Ever since that night, she had kept her promise to the bard never to speak of the revelation. After all, to be blessed with an oracle by a Highland poet was a mark of solemn fate, and of all the MacDuffs living and dead, only she had been so honored.

Her garron neighed
sharply in warning. Caught up in her musings, she only then realized that her father had not turned the column north at Inverkeithing, but was continuing west along the coastal route. She caught him glancing back at her, as if expecting a reaction. She cantered closer and asked him, “Do we go to Scone by Stirling?” When he remained defiantly silent, she persisted. “Father?”

Finally, he admitted, “We are not going to Scone.”

“Not Scone? Where then are the clans to meet?”

“Douglasdale.”

She stared at her father, unable to comprehend the change of plans. “The South? But the clans have always met at Scone!” She leapt from her pony and circled his horse in a fit of despair. Her outburst threw the column into disarray. “You have deceived me!”

Ian dismounted. “I warned you to chase this foolishness from your head!” Taking her by the shoulders, he shook her to silence, then gazed sadly toward the north, revealing that he was also distraught over this breach of the ancient tradition. “None of us will see the Stone this year. Perhaps never again.”

She was stricken. “But why?”

“The Stone is not on Moot Hill.” Driven by her demanding
glare, Ian finally explained, “Edward Longshanks has taken the Stone to London.
The monks at Perth gave it up without a whimper. Those tonsured cowards expect
us to fight their wars, but they would betray Christ Himself before risking
their own necks. The English king keeps it under his throne in Westminster and
now boasts that, by our own laws, he is master of Scotland.”

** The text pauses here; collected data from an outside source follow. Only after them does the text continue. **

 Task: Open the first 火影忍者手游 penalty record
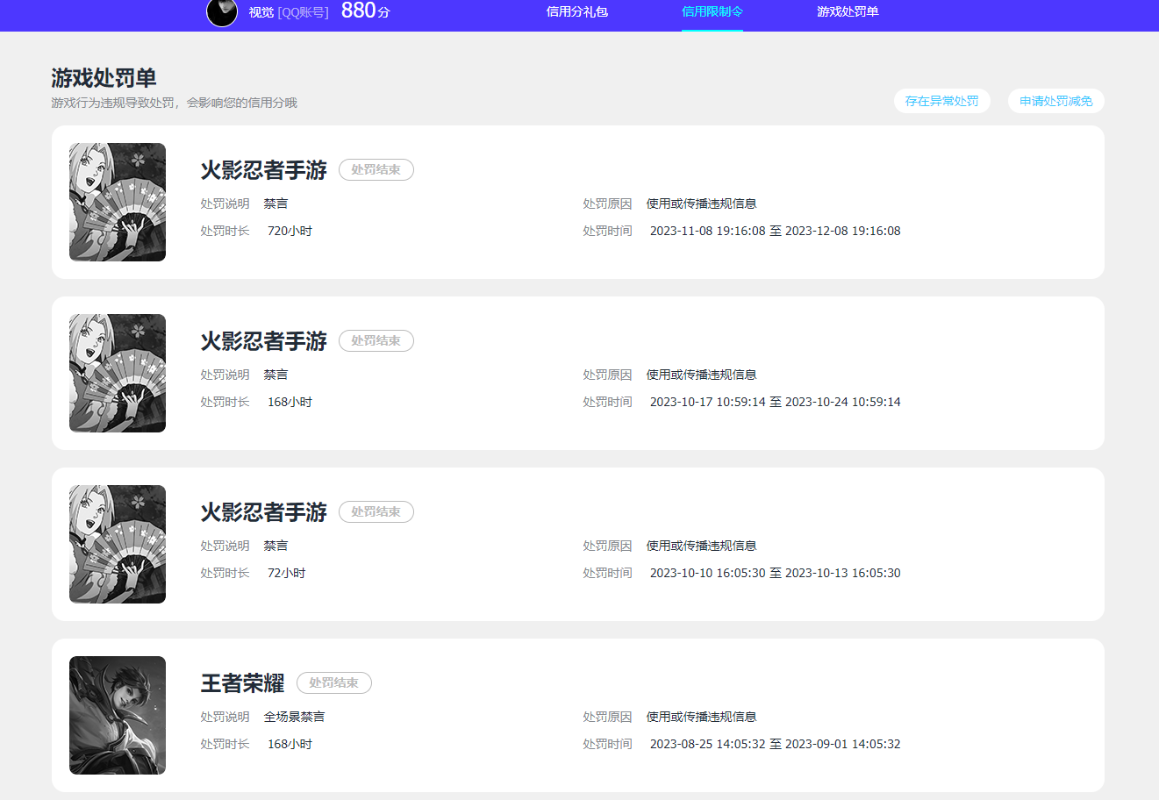click(x=579, y=202)
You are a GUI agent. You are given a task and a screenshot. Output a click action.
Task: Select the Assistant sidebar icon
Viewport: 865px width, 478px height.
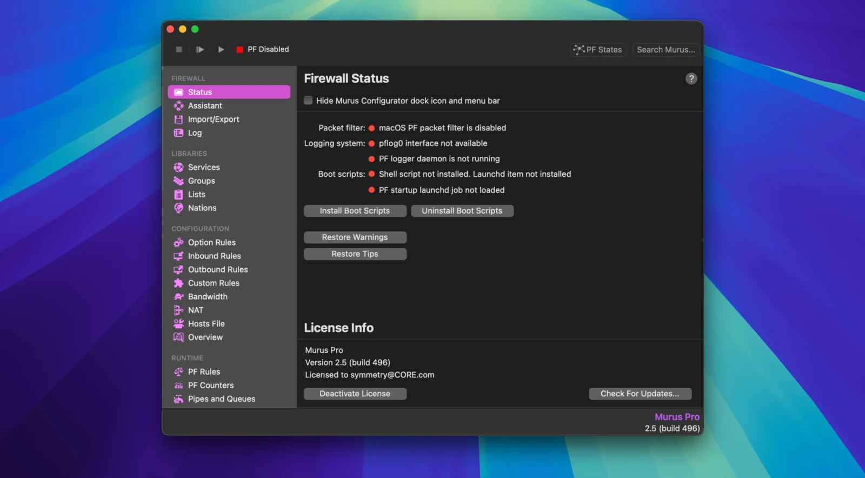pyautogui.click(x=178, y=106)
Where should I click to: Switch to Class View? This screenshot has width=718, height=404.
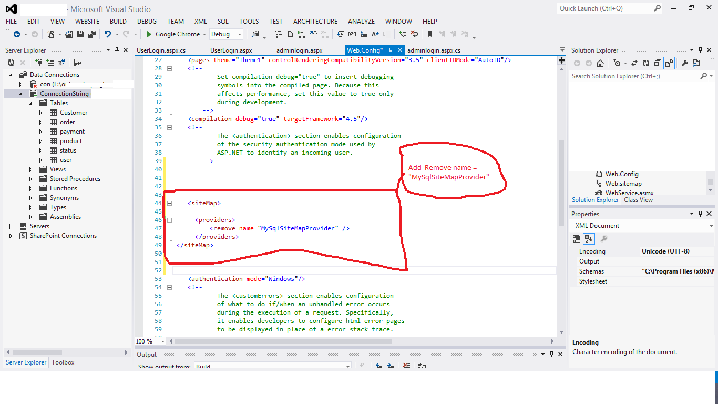(x=638, y=200)
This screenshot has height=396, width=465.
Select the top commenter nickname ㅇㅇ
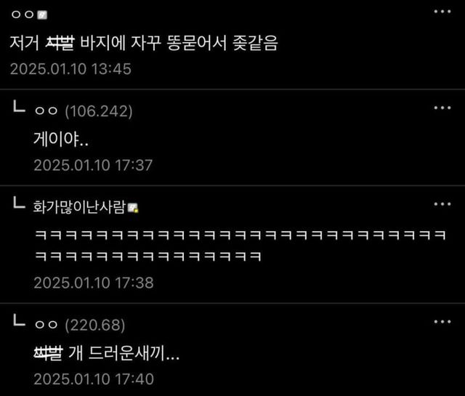click(x=23, y=15)
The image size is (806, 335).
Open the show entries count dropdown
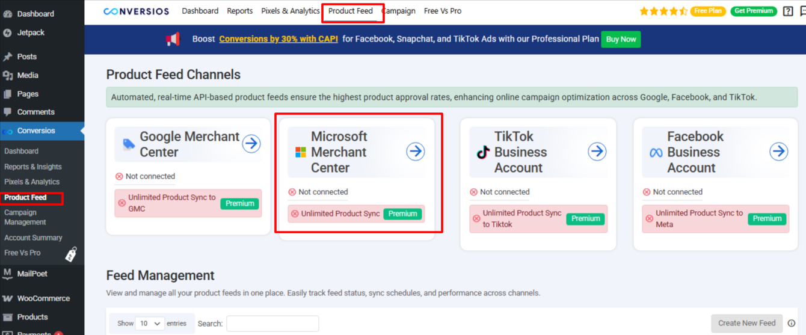tap(150, 324)
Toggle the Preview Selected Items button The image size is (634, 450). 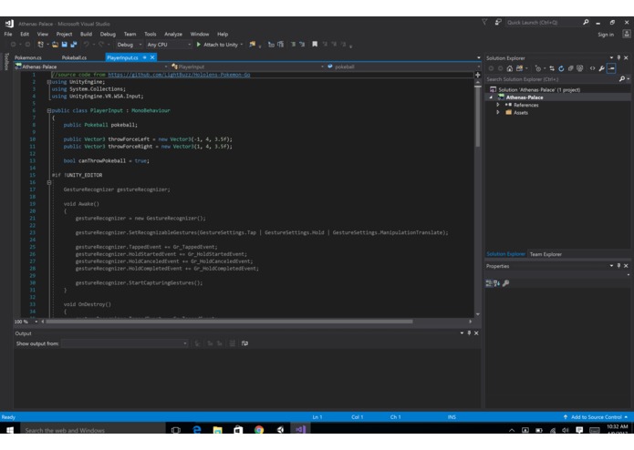click(611, 68)
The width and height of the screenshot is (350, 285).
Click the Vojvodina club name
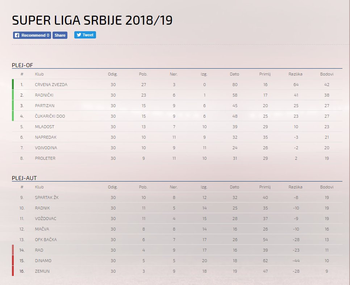[x=46, y=148]
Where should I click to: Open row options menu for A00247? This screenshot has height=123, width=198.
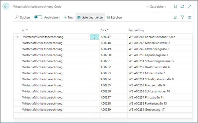94,37
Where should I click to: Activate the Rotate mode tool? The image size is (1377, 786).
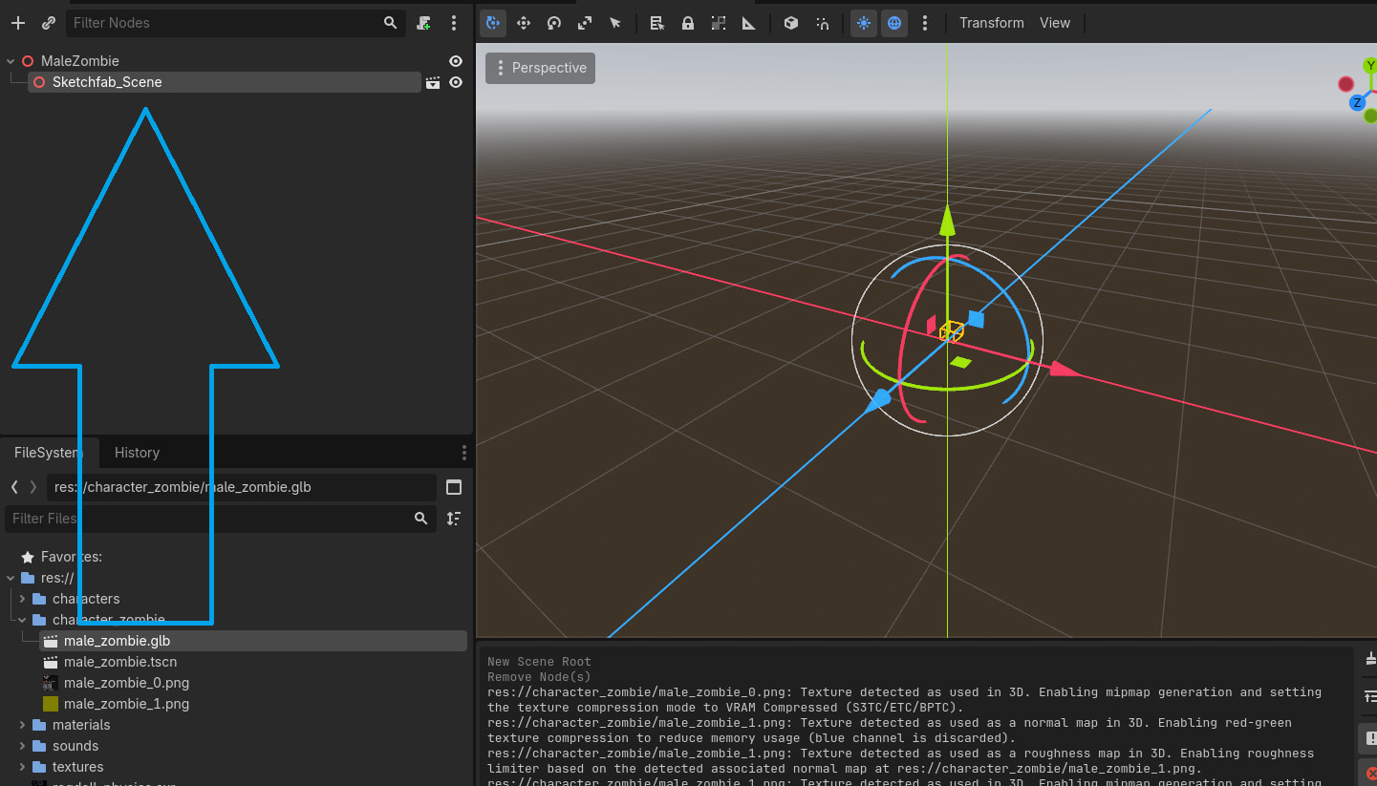pos(554,23)
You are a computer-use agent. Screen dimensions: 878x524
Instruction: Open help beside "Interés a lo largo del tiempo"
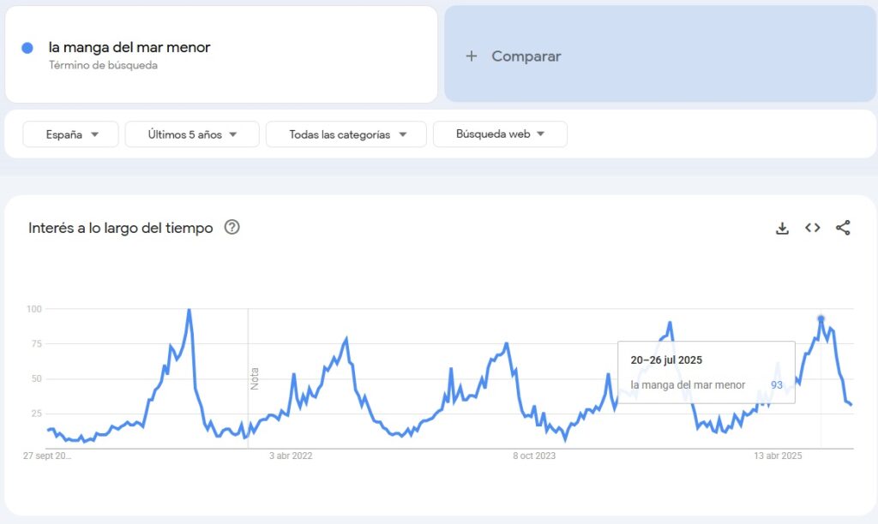[x=232, y=228]
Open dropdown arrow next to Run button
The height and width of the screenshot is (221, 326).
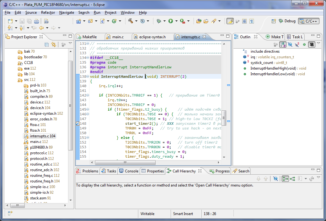pos(176,21)
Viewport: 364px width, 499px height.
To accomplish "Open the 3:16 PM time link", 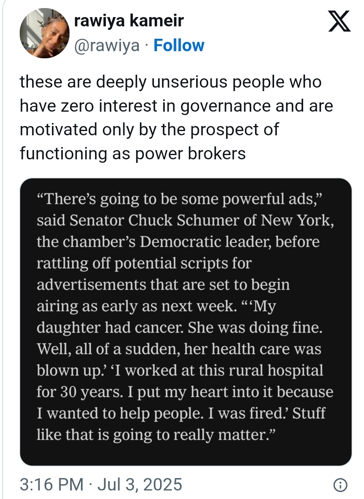I will (x=51, y=485).
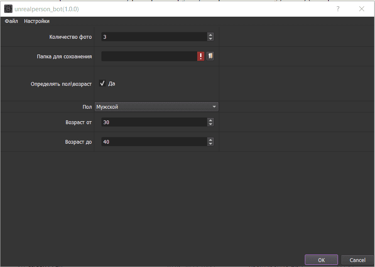The height and width of the screenshot is (267, 375).
Task: Open the Настройки menu
Action: coord(37,21)
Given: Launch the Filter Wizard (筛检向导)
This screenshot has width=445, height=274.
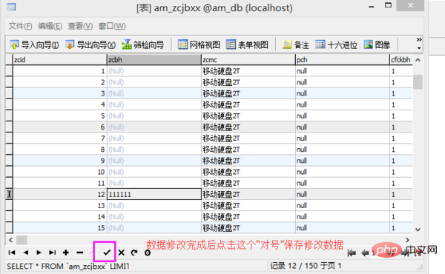Looking at the screenshot, I should [x=142, y=44].

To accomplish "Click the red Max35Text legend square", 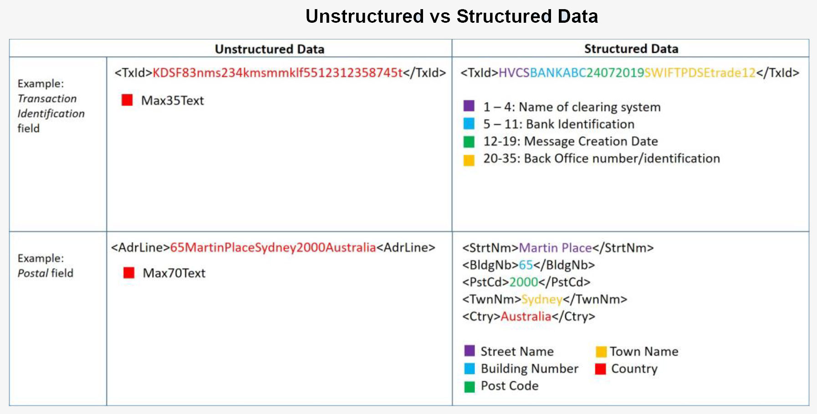I will 127,100.
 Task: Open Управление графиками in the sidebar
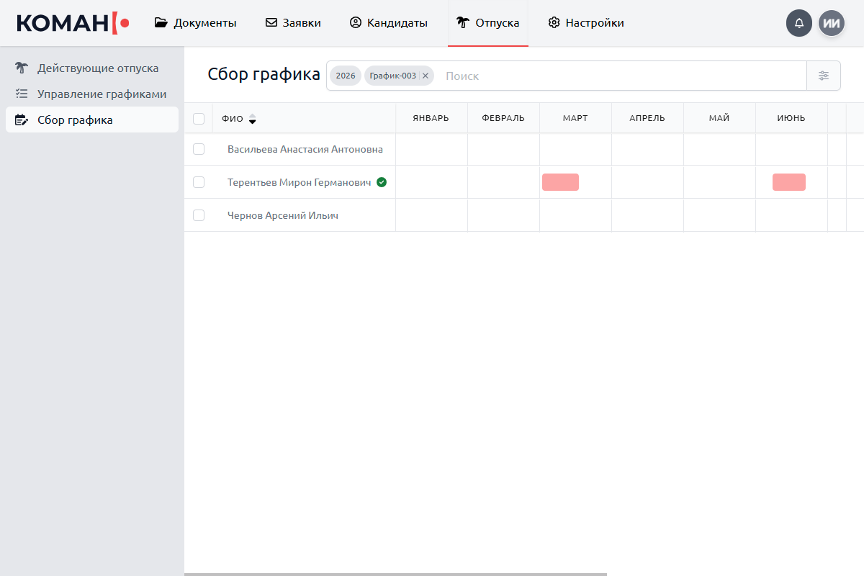(102, 94)
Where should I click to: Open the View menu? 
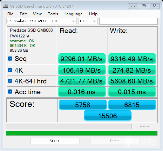(x=37, y=14)
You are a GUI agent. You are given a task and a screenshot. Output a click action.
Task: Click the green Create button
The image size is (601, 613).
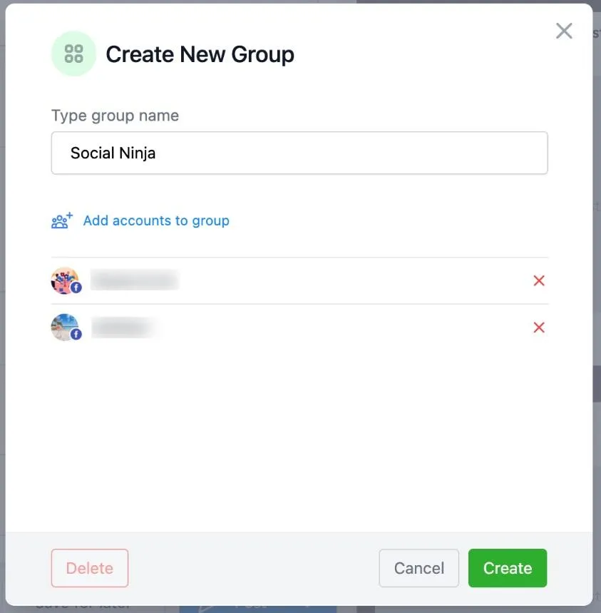pos(508,568)
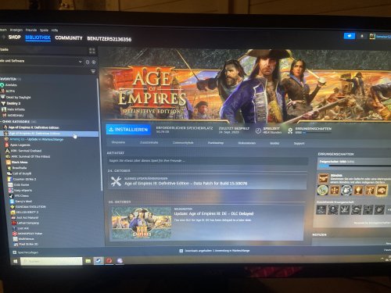Screen dimensions: 391x293
Task: Open the collections grid view icon
Action: [92, 51]
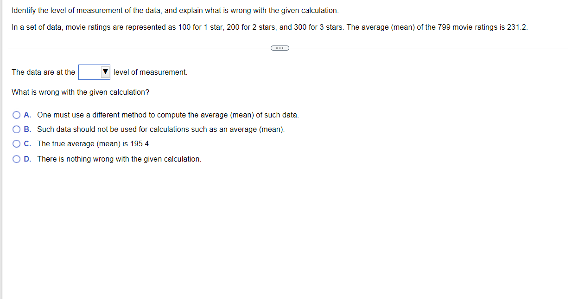The image size is (572, 299).
Task: Click the right-side scrollbar area
Action: [569, 149]
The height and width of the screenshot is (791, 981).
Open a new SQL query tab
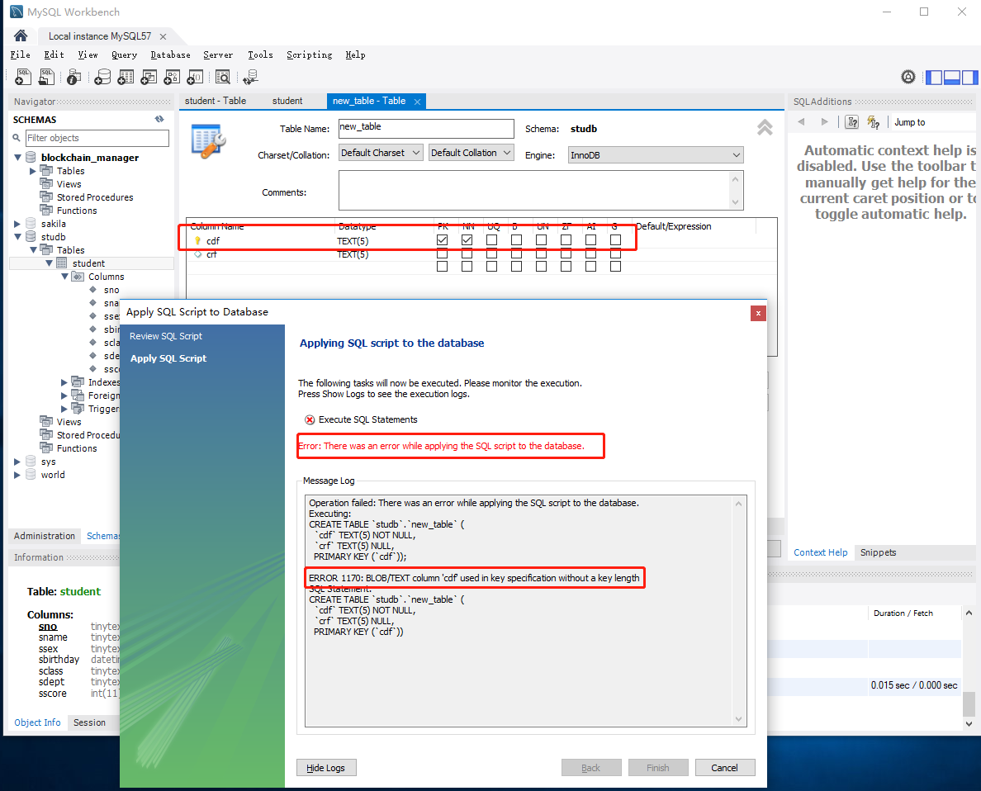tap(22, 76)
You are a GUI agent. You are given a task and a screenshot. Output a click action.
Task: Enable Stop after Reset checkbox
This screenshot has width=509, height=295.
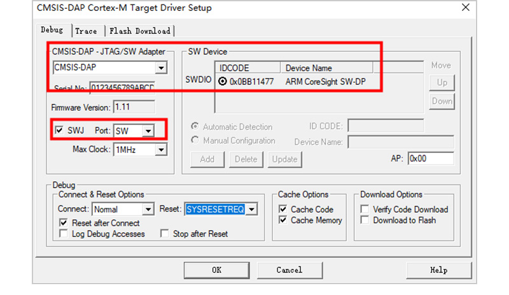click(x=166, y=234)
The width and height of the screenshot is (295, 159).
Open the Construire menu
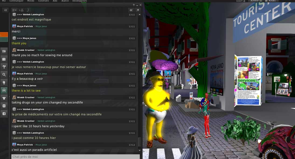coord(43,1)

“The Stone screamed in his presence?”

He would not look at her directly. “There were
screams enough … from London Tower.”

Biting on her sleeve to stifle a sob, she imagined to her
horror how the English tyrant must have kicked and abused the Stone, torturing
it like a prisoner on the rack to extract its secrets. “Edward Longshanks
cannot become king of Scotland! Not without the Stone’s affirmation! You told
me so!”

Her father’s eyes hooded with shame as he gazed at the
distant banners of an English occupation garrison fluttering over Stirling
Castle to the west. “That tale was just a priest’s deceit to gain donations for
a new abbey.”

She thrashed at him in protest. “The Stone is true!”

Ian captured her wrists until she relented. “I stood witness at Alexander’s
coronation! I tell you there was no scream! It is high time you gave up these
foolish fantasies!” He turned away and looked grimly toward Stirling Bridge,
where all of Scotland’s troubles eventually crossed.

Crestfallen, she coughed back tears. “Can we go to Scone to see where the Stone once rested, at least?”

Her father shook his head. “I’ll not lay eyes on the sacred
mound so gutted and defiled.”

She fell to her knees, undone. To lose a precious dream was
anguish enough, but to have it renewed upon one’s heart only to be dashed a
second time was a cruelty that she could not fathom. The bard’s prophecy had
been nothing more than a soothsayer’s ruse. All faith drained from her, and she
vowed never again to believe in a God who would allow the perpetuation of such
a falsehood. She looked up at her father, who had remounted, and called out to him. “Why then have you brought me on this journey if not to see the
Destiny Stone?”

As he road off, he answered her without turning, “You’ll meet
your
destiny soon enough!”

Snapping their reins to renew their journey, her brothers
glanced back at her with knowing grins.